Задание =
Перепишите текст о Егоре Летове, начав с места со словами «Начал писать стихи» и остановившись после слов «только что было.». Замените в нём «Казани» на «Перми».

==== Исходный текст

Ярослав Минаев
Родился в 2006 в Воткинске.
Начал писать стихи в 2022 году, до этого пробовал себя в художественной прозе.
Живёт в Казани, учится в КФУ в Институте международных отношений, истории и востоковедения
Публиковался в журнале «Формаслов» и на портале «Полутона».
Редактор публикации — Борис Кутенков
Стенография конца света: о Егоре Летове
Явление гения всегда регистрируется постфактум, так же как и осмысляется. При жизни и определённое время после неё это явление напоминает ураган или смерч, подхватывающий что ни попадя, образующий какую-то мозаичную картину своего творчества. Затем он так же, в никуда исчезает, а мы остаёмся с немым вопросом, что только что было.
Более, чем кто бы то ни было другой, этой мозаичностью, фрагментарностью (не только текстов, но и биографии) обладал Егор Летов. Спустя почти 20 лет после его смерти мы до сих пор не в состоянии должным образом осмыслить это явление. Всё, что мы сумели на данный момент, это лишь признать пришествие гения в период (1964–2008) на нашу грешную землю, очень точно названную поэтом «русское поле экспериментов».

========
==== Исходные данные

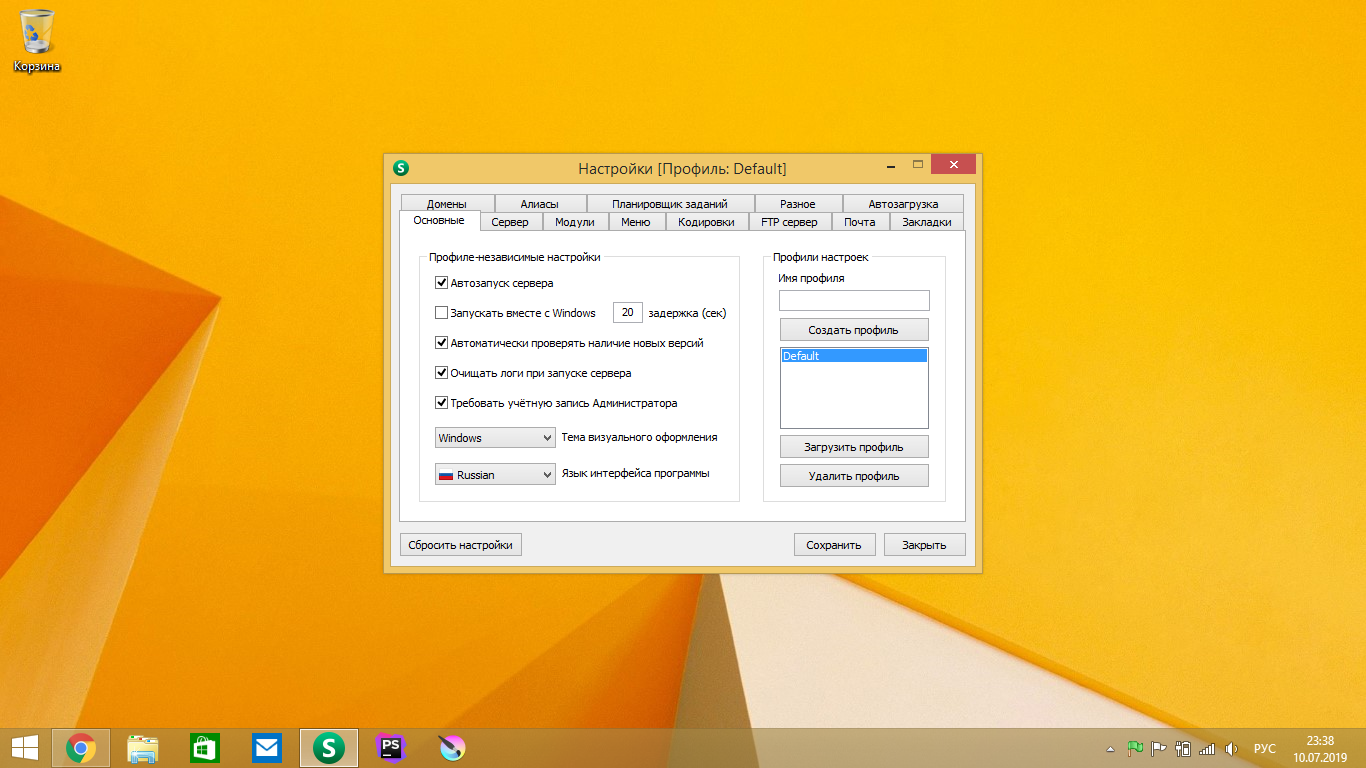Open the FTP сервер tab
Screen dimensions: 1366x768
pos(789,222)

========

Ответ =
Начал писать стихи в 2022 году, до этого пробовал себя в художественной прозе.
Живёт в Перми, учится в КФУ в Институте международных отношений, истории и востоковедения
Публиковался в журнале «Формаслов» и на портале «Полутона».
Редактор публикации — Борис Кутенков
Стенография конца света: о Егоре Летове
Явление гения всегда регистрируется постфактум, так же как и осмысляется. При жизни и определённое время после неё это явление напоминает ураган или смерч, подхватывающий что ни попадя, образующий какую-то мозаичную картину своего творчества. Затем он так же, в никуда исчезает, а мы остаёмся с немым вопросом, что только что было.